[Collected data entries]
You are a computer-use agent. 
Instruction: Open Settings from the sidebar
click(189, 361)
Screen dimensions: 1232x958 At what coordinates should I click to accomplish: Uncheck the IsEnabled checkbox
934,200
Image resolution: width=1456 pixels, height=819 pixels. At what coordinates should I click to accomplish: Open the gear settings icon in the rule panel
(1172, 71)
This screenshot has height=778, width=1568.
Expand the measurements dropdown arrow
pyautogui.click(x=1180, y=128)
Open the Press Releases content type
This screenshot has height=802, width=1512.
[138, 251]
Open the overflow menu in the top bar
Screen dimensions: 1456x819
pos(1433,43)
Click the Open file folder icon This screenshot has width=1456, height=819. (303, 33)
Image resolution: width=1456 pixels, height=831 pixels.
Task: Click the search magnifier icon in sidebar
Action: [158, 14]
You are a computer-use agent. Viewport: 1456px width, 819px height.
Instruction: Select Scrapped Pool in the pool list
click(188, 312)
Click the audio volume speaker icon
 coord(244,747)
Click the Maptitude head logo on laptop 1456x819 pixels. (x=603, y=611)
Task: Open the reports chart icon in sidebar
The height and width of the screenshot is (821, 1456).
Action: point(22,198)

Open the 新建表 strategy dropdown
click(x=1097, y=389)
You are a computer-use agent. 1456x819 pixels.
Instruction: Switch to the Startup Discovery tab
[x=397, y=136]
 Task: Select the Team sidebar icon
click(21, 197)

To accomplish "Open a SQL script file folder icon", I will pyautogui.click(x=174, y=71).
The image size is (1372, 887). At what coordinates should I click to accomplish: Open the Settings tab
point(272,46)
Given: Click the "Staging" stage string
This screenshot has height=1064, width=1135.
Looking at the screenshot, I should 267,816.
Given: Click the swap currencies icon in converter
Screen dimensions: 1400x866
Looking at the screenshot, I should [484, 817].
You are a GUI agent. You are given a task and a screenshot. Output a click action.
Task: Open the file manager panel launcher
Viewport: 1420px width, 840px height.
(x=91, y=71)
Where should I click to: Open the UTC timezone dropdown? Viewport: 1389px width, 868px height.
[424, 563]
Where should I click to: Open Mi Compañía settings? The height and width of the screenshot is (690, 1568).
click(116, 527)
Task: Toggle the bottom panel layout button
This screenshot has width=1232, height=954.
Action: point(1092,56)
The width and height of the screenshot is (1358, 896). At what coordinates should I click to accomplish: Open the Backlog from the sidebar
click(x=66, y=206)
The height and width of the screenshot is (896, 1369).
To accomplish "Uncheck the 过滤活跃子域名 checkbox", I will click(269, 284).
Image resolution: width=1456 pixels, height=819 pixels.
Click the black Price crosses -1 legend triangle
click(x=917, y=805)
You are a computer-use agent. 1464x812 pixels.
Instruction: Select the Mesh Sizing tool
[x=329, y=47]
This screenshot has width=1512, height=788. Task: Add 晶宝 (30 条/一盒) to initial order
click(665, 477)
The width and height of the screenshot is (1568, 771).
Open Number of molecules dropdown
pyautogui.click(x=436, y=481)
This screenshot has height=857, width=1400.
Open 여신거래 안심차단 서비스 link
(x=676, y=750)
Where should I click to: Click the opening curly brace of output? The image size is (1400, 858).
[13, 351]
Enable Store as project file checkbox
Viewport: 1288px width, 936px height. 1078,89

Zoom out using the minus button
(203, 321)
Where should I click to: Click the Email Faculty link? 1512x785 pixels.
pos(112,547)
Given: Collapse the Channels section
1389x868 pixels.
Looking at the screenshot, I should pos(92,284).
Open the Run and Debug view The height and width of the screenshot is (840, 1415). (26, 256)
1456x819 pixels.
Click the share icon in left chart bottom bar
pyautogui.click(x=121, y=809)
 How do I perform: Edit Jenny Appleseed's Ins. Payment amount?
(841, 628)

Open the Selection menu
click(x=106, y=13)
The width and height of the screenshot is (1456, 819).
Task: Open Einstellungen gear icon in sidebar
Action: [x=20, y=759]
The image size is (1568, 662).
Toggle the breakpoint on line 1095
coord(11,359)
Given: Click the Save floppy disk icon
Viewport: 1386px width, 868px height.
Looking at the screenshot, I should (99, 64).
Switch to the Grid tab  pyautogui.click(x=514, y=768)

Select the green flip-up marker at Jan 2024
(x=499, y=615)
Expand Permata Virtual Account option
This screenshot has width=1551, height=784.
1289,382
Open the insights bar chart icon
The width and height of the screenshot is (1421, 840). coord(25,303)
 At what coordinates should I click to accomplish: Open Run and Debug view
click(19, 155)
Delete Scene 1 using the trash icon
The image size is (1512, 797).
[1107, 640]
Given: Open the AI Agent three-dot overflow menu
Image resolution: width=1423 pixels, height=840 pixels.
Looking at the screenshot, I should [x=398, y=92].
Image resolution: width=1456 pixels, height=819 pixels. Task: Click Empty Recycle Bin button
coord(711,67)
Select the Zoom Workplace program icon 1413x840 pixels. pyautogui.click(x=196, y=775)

[Work request] Exactly how many lines of the records include "computer"? Provide the number by itself.

[Answer area] 4